> _REQUIRED WORK_
The entire set of lines below should be copied exactly.
[Opening DATASET ENTRIES section]
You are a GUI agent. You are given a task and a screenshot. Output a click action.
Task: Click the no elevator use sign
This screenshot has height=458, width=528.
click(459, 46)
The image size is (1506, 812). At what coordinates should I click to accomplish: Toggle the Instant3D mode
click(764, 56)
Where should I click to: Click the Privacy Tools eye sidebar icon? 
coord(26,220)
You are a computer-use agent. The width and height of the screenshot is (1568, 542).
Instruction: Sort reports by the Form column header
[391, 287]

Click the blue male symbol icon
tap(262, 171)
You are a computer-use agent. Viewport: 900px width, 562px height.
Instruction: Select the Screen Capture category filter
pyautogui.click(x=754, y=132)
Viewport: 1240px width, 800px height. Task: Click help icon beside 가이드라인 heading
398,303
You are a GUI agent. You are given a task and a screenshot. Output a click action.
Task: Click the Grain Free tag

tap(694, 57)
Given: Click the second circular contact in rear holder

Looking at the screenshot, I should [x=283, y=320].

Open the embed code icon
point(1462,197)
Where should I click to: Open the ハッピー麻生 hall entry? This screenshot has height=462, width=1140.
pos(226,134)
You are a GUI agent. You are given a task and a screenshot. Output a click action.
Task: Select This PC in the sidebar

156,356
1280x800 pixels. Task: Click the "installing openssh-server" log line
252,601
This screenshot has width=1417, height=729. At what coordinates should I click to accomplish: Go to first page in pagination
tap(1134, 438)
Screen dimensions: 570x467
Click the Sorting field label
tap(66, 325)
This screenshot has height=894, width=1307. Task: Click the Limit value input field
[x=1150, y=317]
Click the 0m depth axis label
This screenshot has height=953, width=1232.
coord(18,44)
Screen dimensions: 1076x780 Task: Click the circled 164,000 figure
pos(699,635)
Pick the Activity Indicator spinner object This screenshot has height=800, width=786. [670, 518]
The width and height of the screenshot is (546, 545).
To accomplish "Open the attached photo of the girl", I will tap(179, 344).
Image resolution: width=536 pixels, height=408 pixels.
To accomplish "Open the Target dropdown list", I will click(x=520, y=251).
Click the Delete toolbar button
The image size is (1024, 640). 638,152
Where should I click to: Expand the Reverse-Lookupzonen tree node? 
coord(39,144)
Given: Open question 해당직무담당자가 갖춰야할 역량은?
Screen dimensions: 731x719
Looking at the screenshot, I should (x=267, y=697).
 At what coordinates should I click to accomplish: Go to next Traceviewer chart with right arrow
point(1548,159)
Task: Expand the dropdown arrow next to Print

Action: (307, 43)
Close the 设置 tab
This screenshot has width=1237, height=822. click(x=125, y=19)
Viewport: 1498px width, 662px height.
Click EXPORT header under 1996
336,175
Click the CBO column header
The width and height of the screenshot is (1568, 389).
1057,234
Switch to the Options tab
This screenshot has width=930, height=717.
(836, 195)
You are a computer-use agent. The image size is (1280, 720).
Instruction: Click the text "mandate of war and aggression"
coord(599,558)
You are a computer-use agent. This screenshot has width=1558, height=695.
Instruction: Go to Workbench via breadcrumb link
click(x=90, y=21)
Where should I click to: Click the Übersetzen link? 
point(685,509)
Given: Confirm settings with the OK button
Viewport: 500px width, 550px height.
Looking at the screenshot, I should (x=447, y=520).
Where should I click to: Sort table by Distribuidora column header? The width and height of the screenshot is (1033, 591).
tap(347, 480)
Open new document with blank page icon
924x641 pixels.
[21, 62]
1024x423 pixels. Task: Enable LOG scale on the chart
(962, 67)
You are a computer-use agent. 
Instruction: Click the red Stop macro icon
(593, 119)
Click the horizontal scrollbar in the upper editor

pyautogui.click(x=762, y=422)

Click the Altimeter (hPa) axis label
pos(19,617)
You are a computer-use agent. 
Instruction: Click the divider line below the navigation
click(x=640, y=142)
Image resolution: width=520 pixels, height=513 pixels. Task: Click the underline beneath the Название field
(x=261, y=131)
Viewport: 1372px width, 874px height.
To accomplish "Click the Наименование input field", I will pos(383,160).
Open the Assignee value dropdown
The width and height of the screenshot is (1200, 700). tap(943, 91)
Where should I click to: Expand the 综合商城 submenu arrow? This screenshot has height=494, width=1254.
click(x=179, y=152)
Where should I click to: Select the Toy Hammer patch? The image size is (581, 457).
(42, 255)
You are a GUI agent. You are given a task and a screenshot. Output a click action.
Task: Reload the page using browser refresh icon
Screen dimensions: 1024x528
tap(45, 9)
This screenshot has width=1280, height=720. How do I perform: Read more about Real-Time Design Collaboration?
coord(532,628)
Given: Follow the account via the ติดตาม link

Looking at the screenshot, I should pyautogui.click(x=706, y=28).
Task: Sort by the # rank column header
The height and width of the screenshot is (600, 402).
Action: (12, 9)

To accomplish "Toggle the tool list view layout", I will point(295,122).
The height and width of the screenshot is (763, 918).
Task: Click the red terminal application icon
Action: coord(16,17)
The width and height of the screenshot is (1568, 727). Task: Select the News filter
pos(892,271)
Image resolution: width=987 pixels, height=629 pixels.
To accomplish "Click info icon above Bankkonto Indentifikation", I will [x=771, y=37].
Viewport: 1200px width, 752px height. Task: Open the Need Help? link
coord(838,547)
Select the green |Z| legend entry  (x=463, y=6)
[Closing DATASET ENTRIES section]
> _FINAL ANSWER_
You are a GUI agent. You are given a task and a screenshot. Output a click action.
Task: Click the no elevator use sign
This screenshot has height=458, width=528.
click(459, 46)
The image size is (1506, 812). At what coordinates should I click to accomplish: Toggle the Instant3D mode
click(764, 56)
Where should I click to: Click the Privacy Tools eye sidebar icon? 
coord(26,220)
You are a computer-use agent. The width and height of the screenshot is (1568, 542).
Instruction: Sort reports by the Form column header
[391, 287]

Click the blue male symbol icon
tap(262, 171)
You are a computer-use agent. Viewport: 900px width, 562px height.
Instruction: Select the Screen Capture category filter
pyautogui.click(x=754, y=132)
Viewport: 1240px width, 800px height. Task: Click help icon beside 가이드라인 heading
398,303
You are a GUI agent. You are given a task and a screenshot. Output a click action.
Task: Click the Grain Free tag

tap(694, 57)
Given: Click the second circular contact in rear holder

Looking at the screenshot, I should [x=283, y=320].

Open the embed code icon
point(1462,197)
Where should I click to: Open the ハッピー麻生 hall entry? This screenshot has height=462, width=1140.
pos(226,134)
You are a GUI agent. You are given a task and a screenshot. Output a click action.
Task: Select This PC in the sidebar

156,356
1280x800 pixels. Task: Click the "installing openssh-server" log line
252,601
This screenshot has width=1417, height=729. At what coordinates should I click to accomplish: Go to first page in pagination
tap(1134, 438)
Screen dimensions: 570x467
Click the Sorting field label
tap(66, 325)
This screenshot has height=894, width=1307. Task: Click the Limit value input field
[x=1150, y=317]
Click the 0m depth axis label
This screenshot has height=953, width=1232.
coord(18,44)
Screen dimensions: 1076x780 Task: Click the circled 164,000 figure
pos(699,635)
Pick the Activity Indicator spinner object This screenshot has height=800, width=786. [670, 518]
The width and height of the screenshot is (546, 545).
To accomplish "Open the attached photo of the girl", I will tap(179, 344).
Image resolution: width=536 pixels, height=408 pixels.
To accomplish "Open the Target dropdown list", I will click(x=520, y=251).
Click the Delete toolbar button
The image size is (1024, 640). 638,152
Where should I click to: Expand the Reverse-Lookupzonen tree node? 
coord(39,144)
Given: Open question 해당직무담당자가 갖춰야할 역량은?
Screen dimensions: 731x719
Looking at the screenshot, I should (x=267, y=697).
 At what coordinates should I click to accomplish: Go to next Traceviewer chart with right arrow
point(1548,159)
Task: Expand the dropdown arrow next to Print

Action: (307, 43)
Close the 设置 tab
This screenshot has width=1237, height=822. click(x=125, y=19)
Viewport: 1498px width, 662px height.
Click EXPORT header under 1996
336,175
Click the CBO column header
The width and height of the screenshot is (1568, 389).
1057,234
Switch to the Options tab
This screenshot has width=930, height=717.
(836, 195)
You are a computer-use agent. The image size is (1280, 720).
Instruction: Click the text "mandate of war and aggression"
coord(599,558)
You are a computer-use agent. This screenshot has width=1558, height=695.
Instruction: Go to Workbench via breadcrumb link
click(x=90, y=21)
Where should I click to: Click the Übersetzen link? 
point(685,509)
Given: Confirm settings with the OK button
Viewport: 500px width, 550px height.
Looking at the screenshot, I should (x=447, y=520).
Where should I click to: Sort table by Distribuidora column header? The width and height of the screenshot is (1033, 591).
tap(347, 480)
Open new document with blank page icon
924x641 pixels.
[21, 62]
1024x423 pixels. Task: Enable LOG scale on the chart
(962, 67)
You are a computer-use agent. 
Instruction: Click the red Stop macro icon
(593, 119)
Click the horizontal scrollbar in the upper editor

pyautogui.click(x=762, y=422)

Click the Altimeter (hPa) axis label
pos(19,617)
You are a computer-use agent. 
Instruction: Click the divider line below the navigation
click(x=640, y=142)
Image resolution: width=520 pixels, height=513 pixels. Task: Click the underline beneath the Название field
(x=261, y=131)
Viewport: 1372px width, 874px height.
To accomplish "Click the Наименование input field", I will pos(383,160).
Open the Assignee value dropdown
The width and height of the screenshot is (1200, 700). tap(943, 91)
Where should I click to: Expand the 综合商城 submenu arrow? This screenshot has height=494, width=1254.
click(x=179, y=152)
Where should I click to: Select the Toy Hammer patch? The image size is (581, 457).
(42, 255)
You are a GUI agent. You are given a task and a screenshot. Output a click action.
Task: Reload the page using browser refresh icon
Screen dimensions: 1024x528
tap(45, 9)
This screenshot has width=1280, height=720. How do I perform: Read more about Real-Time Design Collaboration?
coord(532,628)
Given: Follow the account via the ติดตาม link

Looking at the screenshot, I should pyautogui.click(x=706, y=28).
Task: Sort by the # rank column header
The height and width of the screenshot is (600, 402).
Action: (12, 9)

To accomplish "Toggle the tool list view layout", I will point(295,122).
The height and width of the screenshot is (763, 918).
Task: Click the red terminal application icon
Action: coord(16,17)
The width and height of the screenshot is (1568, 727). Task: Select the News filter
pos(892,271)
Image resolution: width=987 pixels, height=629 pixels.
To accomplish "Click info icon above Bankkonto Indentifikation", I will [x=771, y=37].
Viewport: 1200px width, 752px height. Task: Open the Need Help? link
coord(838,547)
Select the green |Z| legend entry  (x=463, y=6)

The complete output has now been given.